Similar to other databases, TigerBeetle has a hard limit on the number of concurrent client sessions. To maximize throughput, users are encouraged to minimize the number of concurrent clients and batch as many events as possible per request.


A client session begins when a client registers itself with the cluster.

  • Each client session has a unique identifier ("client id") — an ephemeral random 128-bit id.
  • The client sends a special "register" message which is committed by the cluster, at which point the client is "registered" — once it receives the reply, it may begin sending requests.
  • Client registration is handled automatically by the TigerBeetle client implementation when the client is initialized, before it sends its first request.
  • When a client restarts (for example, the application service running the TigerBeetle client is restarted) it does not resume its old session — it starts a new session, with a new (random) client id.

A client session ends when either:

  • the client session is evicted, or
  • the client terminates

— whichever occurs first.


When a client session is registering and the number of active sessions in the cluster is already at the cluster's concurrent client session limit (config.clients_max, 32 by default), an existing client session must be evicted to make space for the new session.

  • After a session is evicted by the cluster, no future requests from that session will ever execute.
  • The evicted session is chosen as the session that committed a request the longest time ago.

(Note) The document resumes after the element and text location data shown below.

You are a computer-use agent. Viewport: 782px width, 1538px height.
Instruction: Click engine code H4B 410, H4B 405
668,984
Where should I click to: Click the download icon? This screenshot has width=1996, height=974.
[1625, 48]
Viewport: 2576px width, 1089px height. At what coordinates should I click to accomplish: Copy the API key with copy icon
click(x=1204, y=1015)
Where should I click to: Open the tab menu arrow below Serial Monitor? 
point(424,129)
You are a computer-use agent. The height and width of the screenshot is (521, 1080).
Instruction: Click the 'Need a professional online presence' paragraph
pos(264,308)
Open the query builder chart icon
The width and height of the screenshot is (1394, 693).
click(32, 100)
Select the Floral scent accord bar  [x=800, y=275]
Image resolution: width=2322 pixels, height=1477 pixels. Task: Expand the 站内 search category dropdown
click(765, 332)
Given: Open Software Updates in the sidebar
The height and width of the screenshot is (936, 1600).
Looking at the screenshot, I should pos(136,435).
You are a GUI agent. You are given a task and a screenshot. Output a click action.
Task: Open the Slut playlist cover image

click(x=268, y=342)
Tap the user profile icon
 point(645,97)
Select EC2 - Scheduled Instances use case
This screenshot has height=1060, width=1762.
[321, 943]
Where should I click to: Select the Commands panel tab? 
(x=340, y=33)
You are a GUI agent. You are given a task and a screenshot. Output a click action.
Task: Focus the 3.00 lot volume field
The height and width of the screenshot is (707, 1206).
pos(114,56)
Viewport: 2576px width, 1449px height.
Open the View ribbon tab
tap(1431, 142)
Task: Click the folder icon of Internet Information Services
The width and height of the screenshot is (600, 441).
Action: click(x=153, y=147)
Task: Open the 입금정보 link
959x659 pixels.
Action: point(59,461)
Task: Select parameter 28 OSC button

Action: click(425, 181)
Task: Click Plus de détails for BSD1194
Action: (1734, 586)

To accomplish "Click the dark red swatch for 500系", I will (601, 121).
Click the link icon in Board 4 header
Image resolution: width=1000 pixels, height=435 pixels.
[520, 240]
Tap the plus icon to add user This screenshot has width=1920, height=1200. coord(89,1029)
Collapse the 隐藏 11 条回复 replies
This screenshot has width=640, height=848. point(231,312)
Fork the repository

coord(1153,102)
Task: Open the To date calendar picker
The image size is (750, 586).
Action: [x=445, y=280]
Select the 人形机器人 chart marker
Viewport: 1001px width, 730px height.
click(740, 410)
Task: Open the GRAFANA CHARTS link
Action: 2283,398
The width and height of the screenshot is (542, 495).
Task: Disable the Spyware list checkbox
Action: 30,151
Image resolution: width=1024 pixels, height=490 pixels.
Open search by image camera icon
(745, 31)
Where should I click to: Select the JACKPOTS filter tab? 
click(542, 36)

The cluster sends a message to notify the evicted session that it has ended. Typically the evicted client is no longer active (already terminated), but if it is active, the eviction message causes it to self-terminate, bubbling up to the application as an session evicted error.

(TODO: Right now evicted clients panic — fix that so this is accurate.)

If active clients are terminating with session evicted errors, it most likely indicates that the application is trying to run too many concurrent clients. For performance reasons, it is recommended to batch as many events as possible into each request sent by each client.


A client session will automatically retry a request until either:

  • the client receives a corresponding reply from the cluster, or
  • the client is terminated.

Unlike most database or RPC clients:

  • the TigerBeetle client will never time out
  • the TigerBeetle client has no retry limits
  • the TigerBeetle client does not surface network errors

With TigerBeetle's strict consistency model, surfacing these errors at the client/application level would be misleading. An error would imply that a request did not execute, when that is not known:

  • A request delayed by the network could execute after its timeout.
  • A reply delayed by the network could execute before its timeout.


  • A client session may have at most one in-flight request.
  • A client session reads its own writes, meaning that read operations that happen after a given write operation will observe the effects of the write.
  • A client session observes writes in the order that they occur on the cluster.
  • A client session observes debits_posted and credits_posted as monotonically increasing. That is, a client session will never see credits_posted or debits_posted decrease.
  • A client session never observes uncommitted updates.
  • A client session never observes a broken invariant (e.g. flags.credits_must_not_exceed_debits or flags.linked).
  • Multiple client sessions may receive replies out of order relative to one another. For example, if two clients submit requests around the same time, the client whose request is committed first might receive the reply later.
  • A client session can consider a request executed when it receives a reply for the request.
  • If a client session is terminated and restarts, it is guaranteed to see the effects of updates for which the corresponding reply was received prior to termination.
  • If a client session is terminated and restarts, it is not guaranteed to see the effects of updates for which the corresponding reply was not received prior to the restart. Those updates may occur at any point in the future, or never. Handling application crash recovery safely requires using ids to idempotently retry events.